Optoelectronic ROIC (Readout IC)
Technology Overview
We design next-generation optoelectronic Readout ICs (ROICs) that serve as the core signal-processing engine for high-performance imaging systems across X-ray detection, infrared thermal sensing, photon-counting detectors, and emerging advanced modalities. Our ROIC platforms deliver exceptional sensitivity, ultra-low noise, wide dynamic range, and scalable architectures — enabling high-fidelity readout for nearly any photodetector technology and application environment.
How It Works
Our ROICs interface directly with a wide range of photodetectors — including scintillators, microbolometers, InGaAs/Ge/Si IR detectors, and scientific sensor arrays — converting photocurrent or thermal signals into clean, stable, and linear digital outputs. Through advanced analog front-end design, configurable integration schemes, and support for both frame-based and event-driven readout, the ROIC optimizes signal capture, dynamic range, noise suppression, and bandwidth efficiency for every imaging modality.
Our Design and Architecture
Versatile Pixel Architecture (10–200 μm+)
Configurable pixel pitch for X-ray, thermal, IR (InGaAs/Ge/Si), and low-photon scientific detectors. Customizable full-well, sensitivity, and dynamic range to match detector requirements.

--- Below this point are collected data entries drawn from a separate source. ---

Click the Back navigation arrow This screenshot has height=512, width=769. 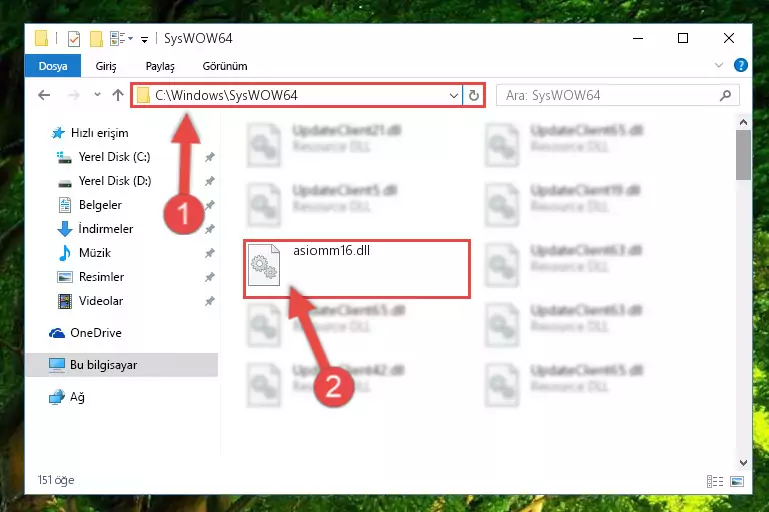point(44,95)
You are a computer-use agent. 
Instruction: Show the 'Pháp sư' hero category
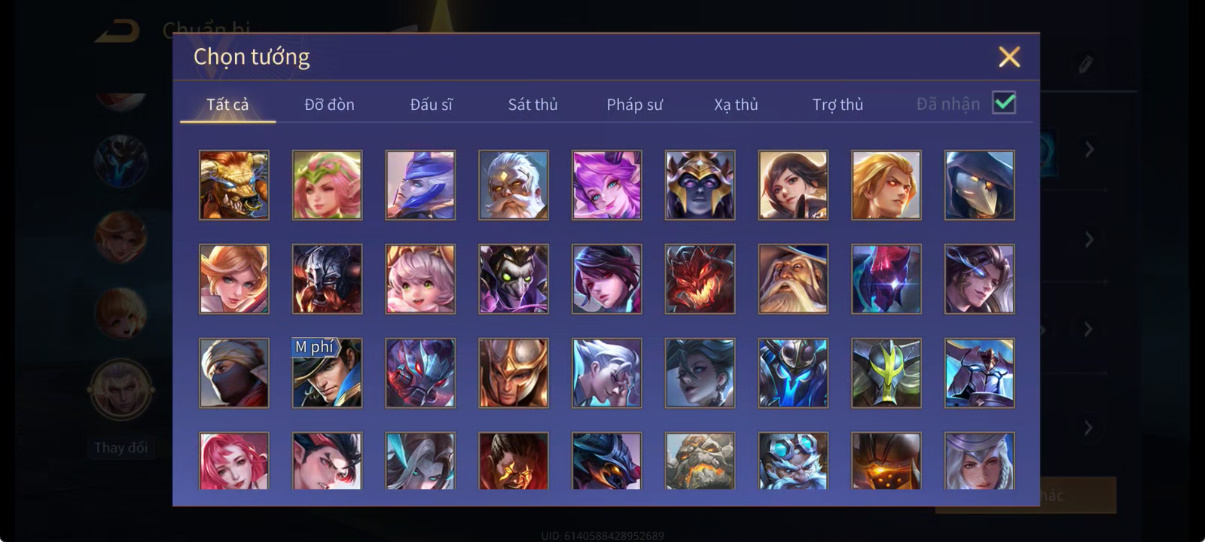click(x=635, y=104)
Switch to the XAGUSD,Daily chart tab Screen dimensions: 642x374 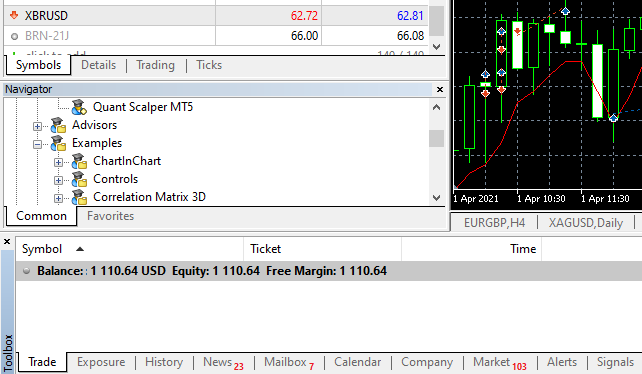(585, 223)
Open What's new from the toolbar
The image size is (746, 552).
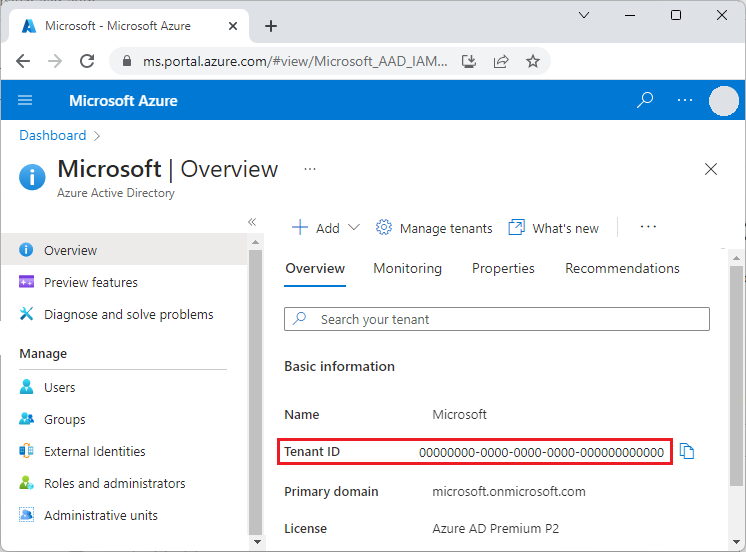(x=554, y=228)
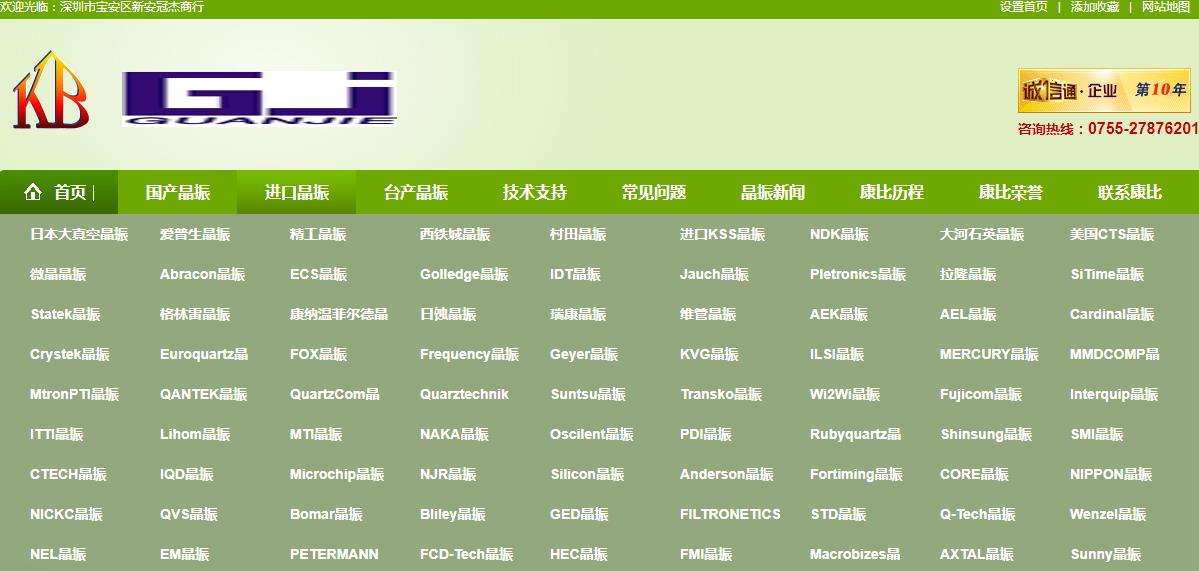Viewport: 1199px width, 571px height.
Task: Choose the Abracon晶振 link
Action: tap(202, 274)
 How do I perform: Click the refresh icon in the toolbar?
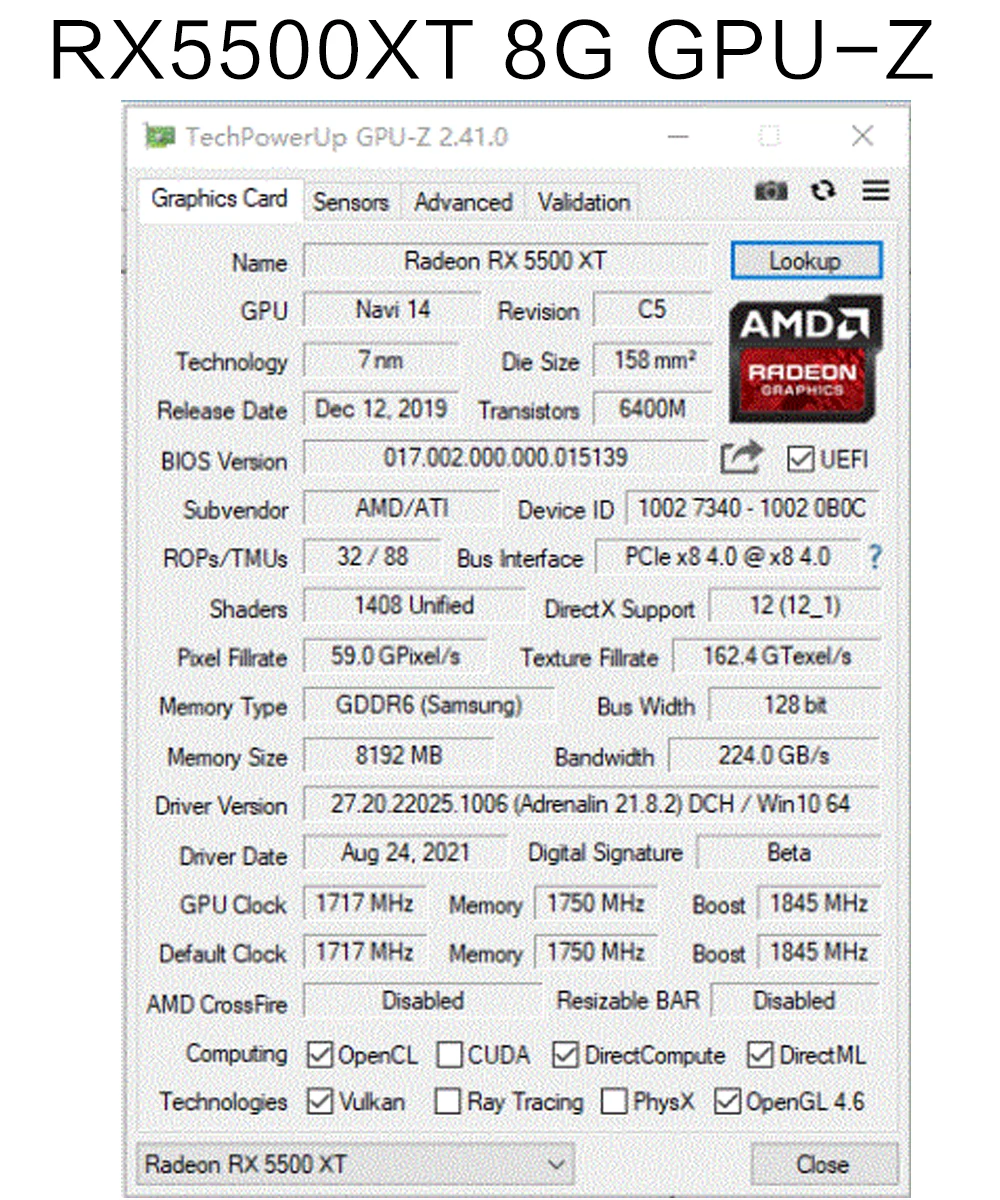[823, 191]
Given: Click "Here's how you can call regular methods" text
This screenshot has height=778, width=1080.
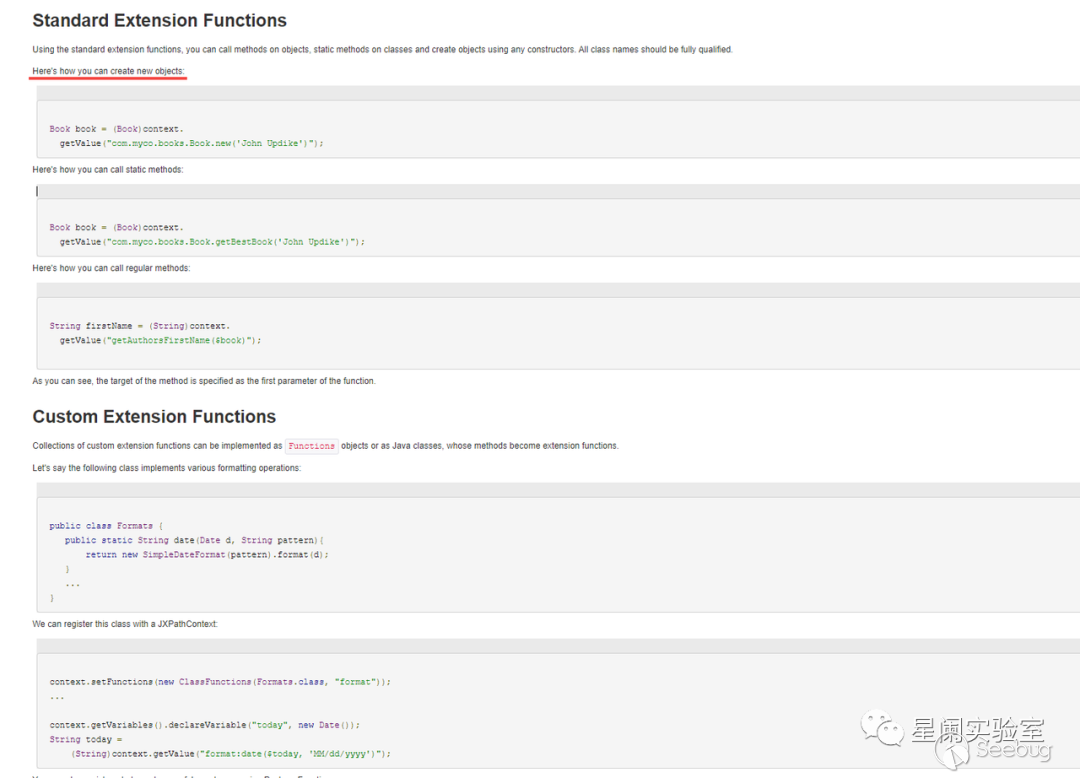Looking at the screenshot, I should (111, 268).
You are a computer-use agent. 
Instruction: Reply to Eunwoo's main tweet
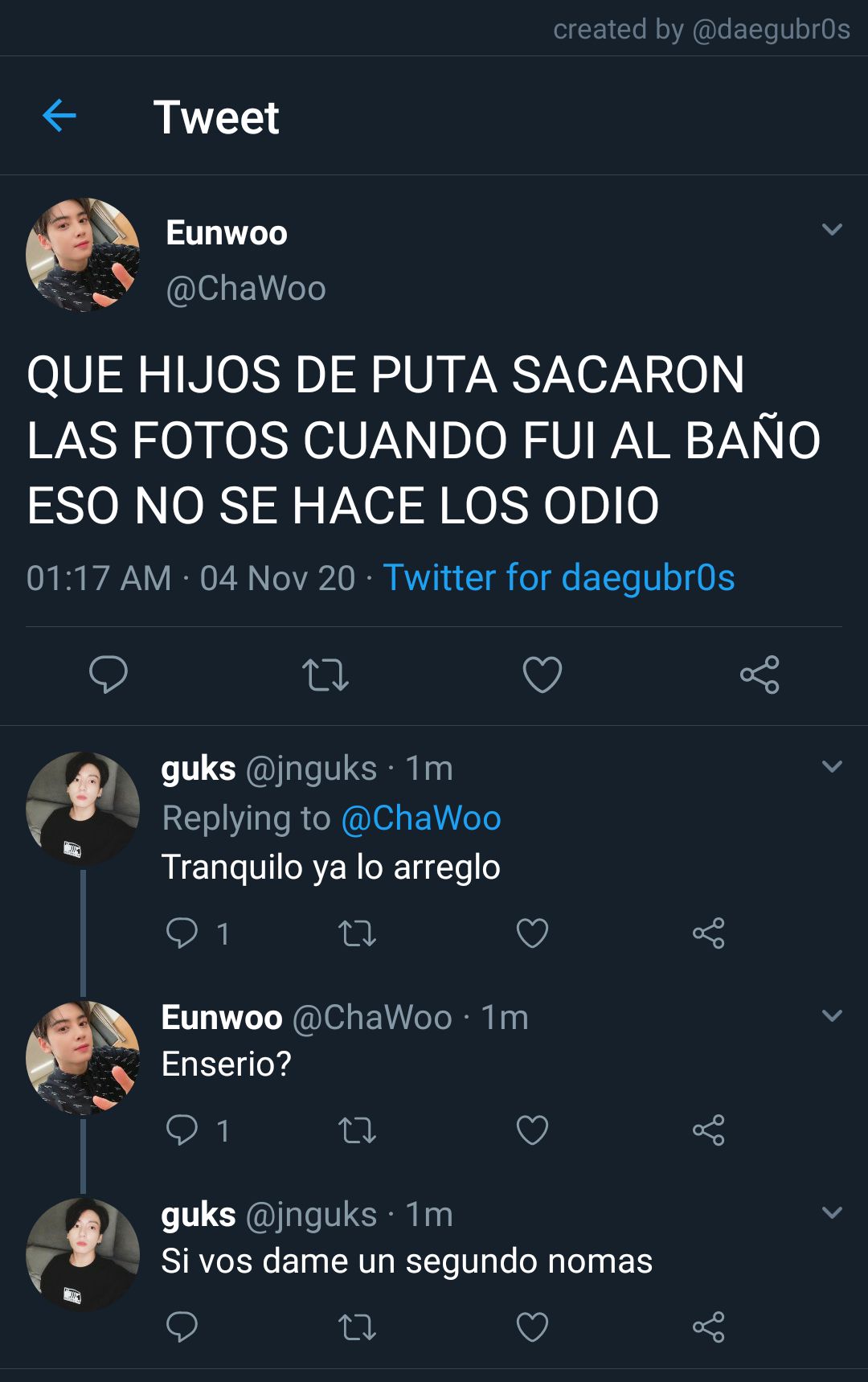[108, 674]
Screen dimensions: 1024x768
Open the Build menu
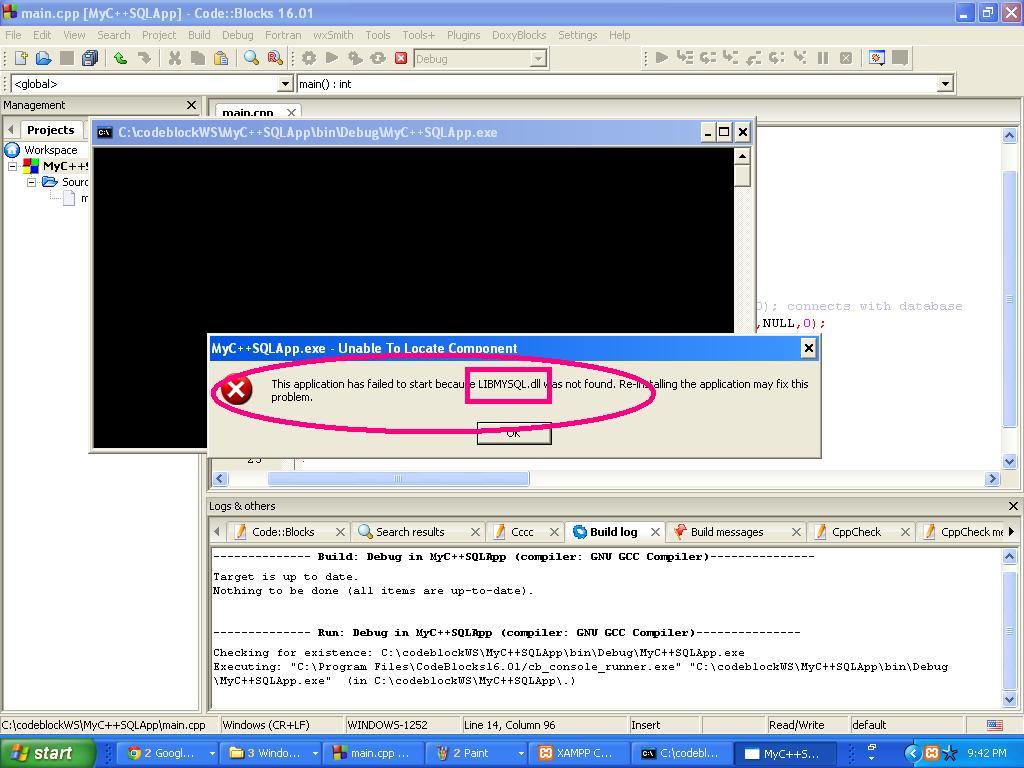click(199, 34)
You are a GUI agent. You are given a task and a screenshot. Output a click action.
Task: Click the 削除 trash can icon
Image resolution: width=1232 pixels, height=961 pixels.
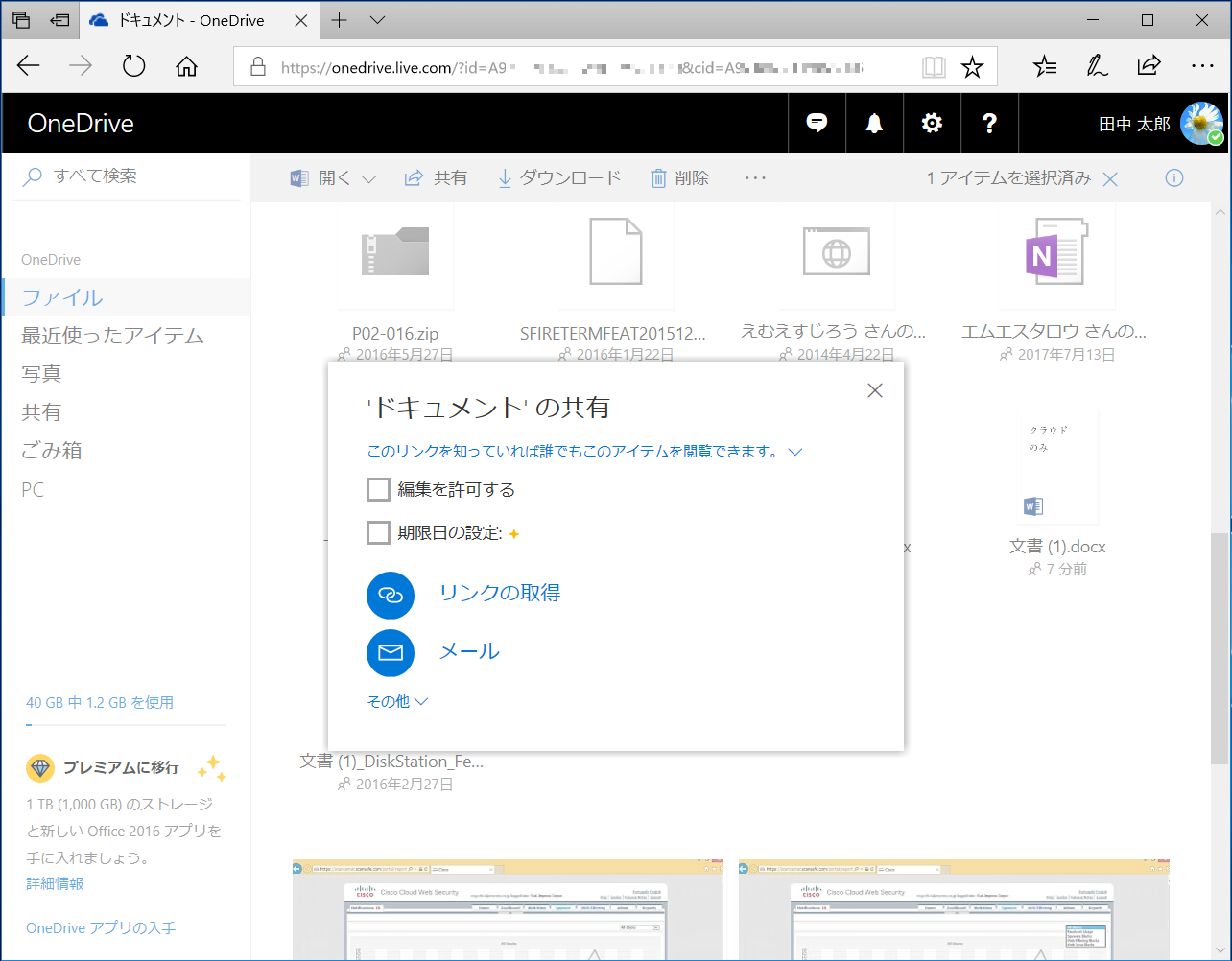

High Dynamic Range & Ultra-Low-Noise AFE
Advanced AFE for extreme illumination differences and weak-signal capture, with ultra-low noise, low-power operation, and temperature-stable performance for industrial, automotive, and scientific environments.
Frame Fidelity + Event-Driven Intelligence
High-quality frame-based readout with integrated event sensing for motion-blur reduction, instant anomaly detection, and low-latency response. Hybrid frame + event architecture enables neuromorphic performance in X-ray and IR systems.
Multi-Mode & Configurable Readout Pipeline
Supports integration, snapshot, rolling, and global modes with configurable gain, timing, and bias. Offers column-parallel or distributed ADC options in stacked or planar processes with custom CFA/micro-optics.
Hybrid ROIC with Integrated EVS
Pixel-level event triggering, regional motion/anomaly flags, and EVS + frame fusion for intelligent perception. Efficient low-data-rate outputs via LVDS / SPI / MIPI.
System Integration & Software Ecosystem
Standard interfaces (MIPI, LVDS, SPI, DVP) with built-in calibration, compensation, and self-test. Includes SDKs for reconstruction, thermal enhancement, motion/anomaly detection, and hybrid event fusion for rapid SoC deployment.
Advantages of ROIC
- Wide dynamic range tailored for extreme contrast imaging (X-ray, IR, photon counting).
- Ultra-low noise enabling detection of weak or low-photon signals.
- Frame + event fusion, delivering neuromorphic responsiveness in traditionally frame-only domains.
- Low power consumption, ideal for portable, battery-powered, and 24/7 monitoring systems.
- Broad detector compatibility, from scintillators to microbolometers to InGaAs arrays.
- Flexible architecture scalable across pixel sizes, ADC types, and wafer processes.
- High integration with mainstream SoCs through standard and custom interfaces.
Applications
- Medical & dental X-ray detectors.
- Security and NDT X-ray inspection systems.
- Infrared thermal cameras for automotive & industrial sensing.
- AIoT thermal monitoring, smart building systems, and predictive analytics.
- Scientific and laboratory detectors requiring precision and low noise.
- Hybrid thermal + event-driven intelligent perception systems.